The Tentative Findings of the SA Nuclear Royal Commission hasn’t only opened the way to nuclear power in South Australia, but to building a wonderful legacy for the state that could last decades.
That paragraph might strike you as surprising if you haven’t actually read the findings. Or if perhaps you read them without knowing that the Chinese are currently driving the nuclear industry and will very much determine its future.
Or if perhaps you get your news from mainstream media, which has been running a lot of dump stories.
First, the Royal Commission totally rejected the fear mongering narrative of the anti-nuclear groups. The impact of that rejection will take some time to filter through to mainstream journalists who have built careers on that fear… like ABC’s Mark Willacy and others. But the science will not be denied.
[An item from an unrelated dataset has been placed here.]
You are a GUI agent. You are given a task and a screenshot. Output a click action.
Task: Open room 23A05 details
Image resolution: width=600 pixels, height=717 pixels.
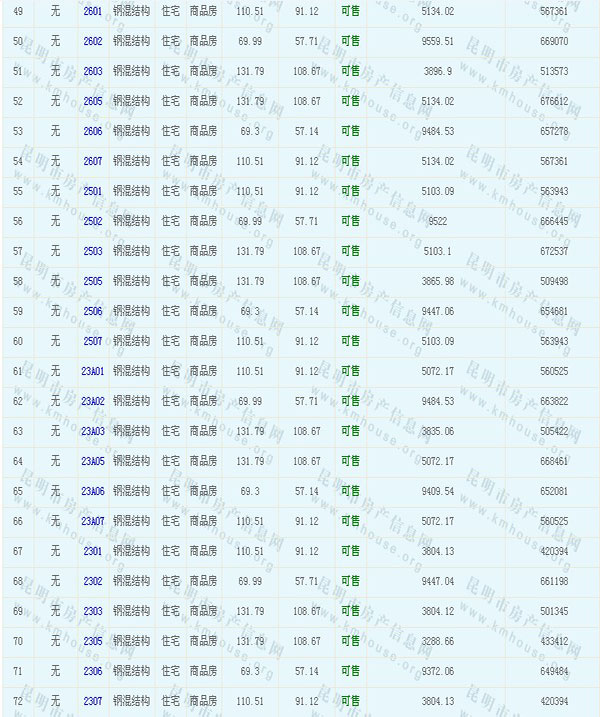(x=93, y=461)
Anybody with half a brain will easily see the nuclear fear narrative for what it is: pure hysterical ignorance of the first order.
Second. The Commission doesn’t think nuclear power is currently viable in SA, but has sketched out a range of conditions under which this could change. Betting on those conditions coming to pass is a pretty safe bet.
Third. The Chinese are working towards a fast neutron reactor future probably by about 2030, but perhaps even earlier. These reactors run on waste so whoever has the waste will be in a great position.
So under what conditions does the Commission say that its current judgment of unviability might change? (See paragraph 55 in the report). Here are some highlights.
- a requirement for near zero CO2 energy. That would be a given now with a half smart Government.
- lack of storage to balance intermittent renewables or the need to provide clean power for transport. I’ll bet on that.
- Smoothing renewables proved more expensive than anticipated. Also pretty certain.
- Nuclear got cheaper. It’s already cheaper, the Commission was just looking at the wrong costs; if you aren’t watching China, then you aren’t paying attention.
And so it goes on.
The full report, due in May, will make interesting reading.